# Problems and tasks:
(1) In the reflection on showing God's love, copy everything from "I have found" down to "moment I asked.", replacing "nature" with "character".
(2) Condense the paragraph of the reflection on showing God's love that begins "Excellent recent example" into a short bulleted list that keeps its main facts.
(3) Write a continuation of the reflection on showing God's love, picking up after its final sentence.

# Text shown:
Content starts
I have found that there are times in my life when exhibiting the love of God—His way—means going against my very nature. See I’m a sinner. I’m selfish my nature. In my selfishness, I tend to be impatient and ungraceful. I tend to be easily provoked to anger when things do not go my way or when people (even the little ones) do not do as I ask, exactly how I asked and at the very moment I asked.

Excellent recent example. Last night I was holding my three year-old daughter and she was munching on some candy. It was “Nerds” candy, which are like tiny colorful pebbles. She kept shaking the box and I told her that she would likely spill them if she continued to shake the box. So she stopped. Wait…no….that’s not how it went! Of course my strong-willed little girl didn’t stop. She continued to shake the box and suddenly sent the candy flying all over me! If I was a cartoon character you would have seen my eyes turn red and smoke come out of my ears. I sharply rebuked her for not listening and making a mess.
Content ends
# Data for review:
Content starts
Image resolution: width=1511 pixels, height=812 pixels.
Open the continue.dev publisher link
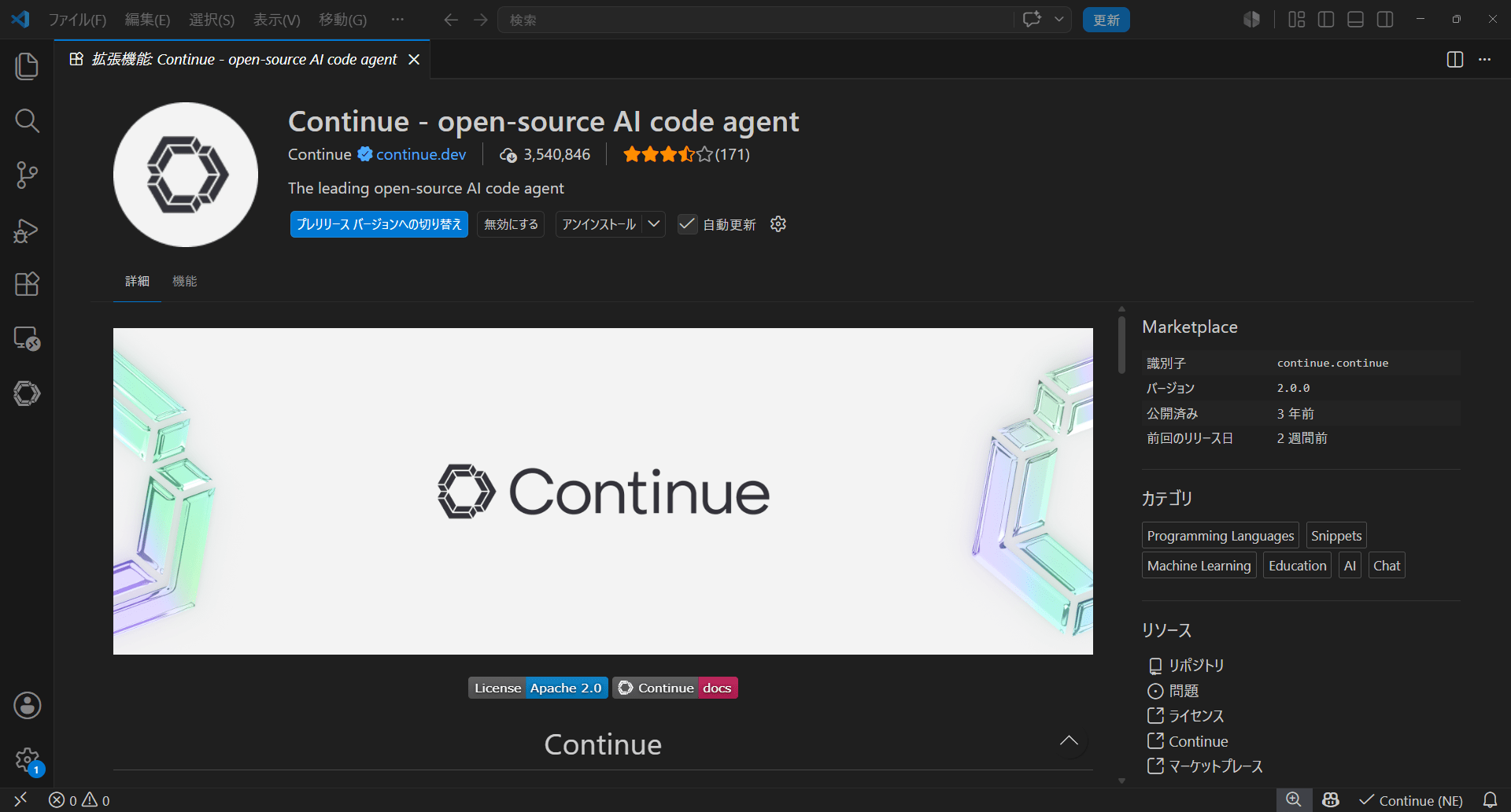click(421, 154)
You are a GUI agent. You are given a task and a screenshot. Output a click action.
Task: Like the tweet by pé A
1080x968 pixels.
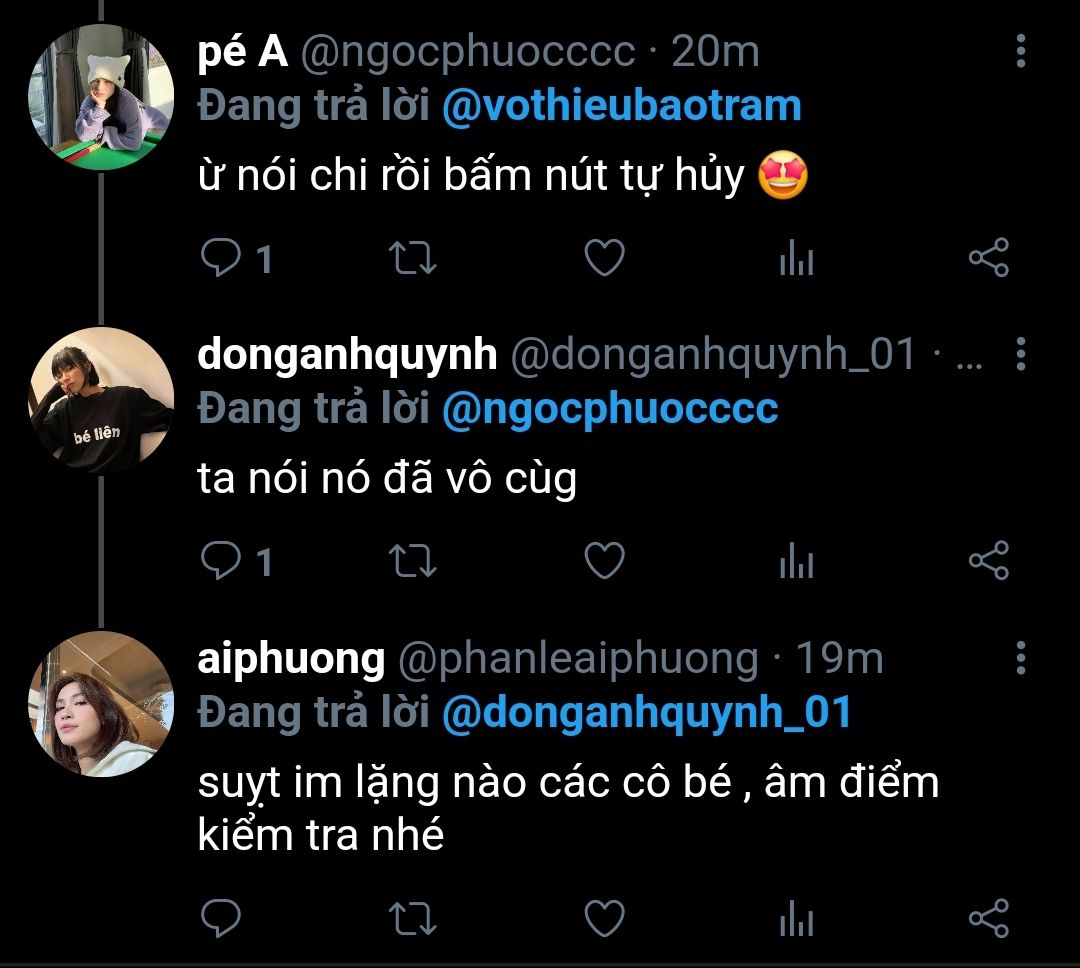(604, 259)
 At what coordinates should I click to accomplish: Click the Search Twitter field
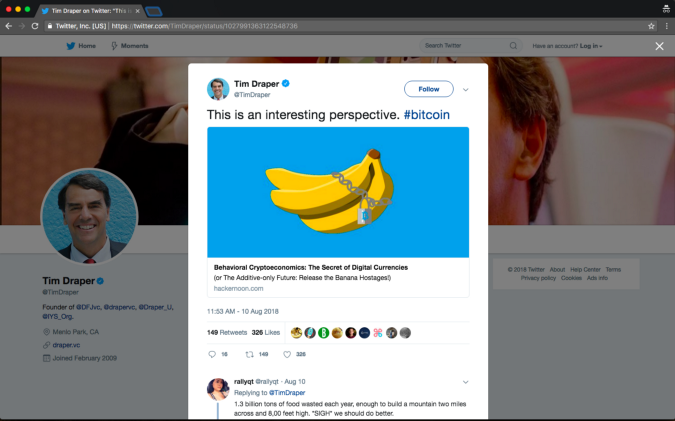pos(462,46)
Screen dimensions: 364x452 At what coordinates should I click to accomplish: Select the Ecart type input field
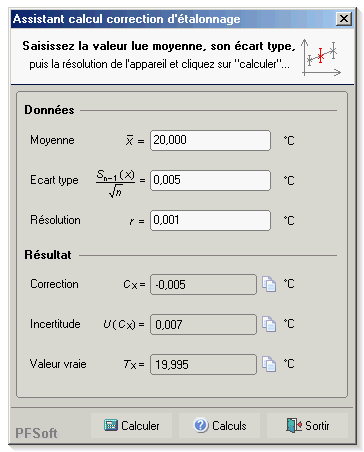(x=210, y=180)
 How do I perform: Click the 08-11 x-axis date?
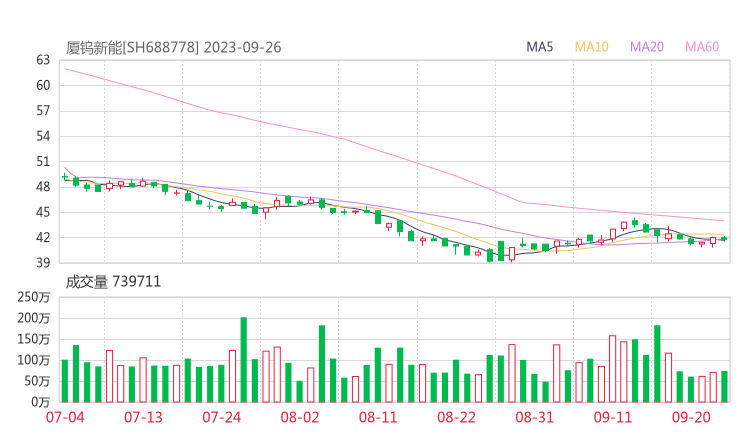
Content ends
# Answer section:
(1)
I have found that there are times in my life when exhibiting the love of God—His way—means going against my very character. See I’m a sinner. I’m selfish my character. In my selfishness, I tend to be impatient and ungraceful. I tend to be easily provoked to anger when things do not go my way or when people (even the little ones) do not do as I ask, exactly how I asked and at the very moment I asked.

(2)
- The writer was holding their three-year-old daughter, who was eating Nerds candy.
- The writer warned her that shaking the box would likely spill the candy.
- She kept shaking it and sent the candy flying all over the writer.
- The writer got angry and sharply rebuked her for not listening and making a mess.

(3)
After some kind words of encouragement from my own mother (who had seen the whole thing), I realized I had over-reacted. I had been easily provoked to anger. My daughter had not understood the consequences of what she was doing. I had not given her a direct order to stop shaking the box, but rather suggested it was a bad idea. She didn’t listen. Instead she continued to learn how her bad judgement had caused the candy to be sucked up the vacuum instead of her mouth! Love is not easily provoked.

How often do we do this very thing to God. We go against the Spirit’s conviction in our hearts to do something we know isn’t good for us. Sometimes God has said no. Sometimes He’s just said it isn’t a good idea. Sometimes we listen and sometimes we don’t. The good news is, when we don’t listen and we follow our own desires or way of thinking rather than God’s, and we stumble and fall, God is not quick to anger. He is not easily provoked. When we mess up and sin and come running to Him for forgiveness, He doesn’t shout out us or give us the cold shoulder. He is not easily provoked. His love is longsuffering and patient.

I long to be a mother and wife who is not easily provoked. I pray that God will chip away that quick temper that is part of my nature. I hope one day to be the kind of woman that people look at and wonder, “does she ever get angry?” hehe It won’t be soon but maybe someday with the help of the Holy Spirit!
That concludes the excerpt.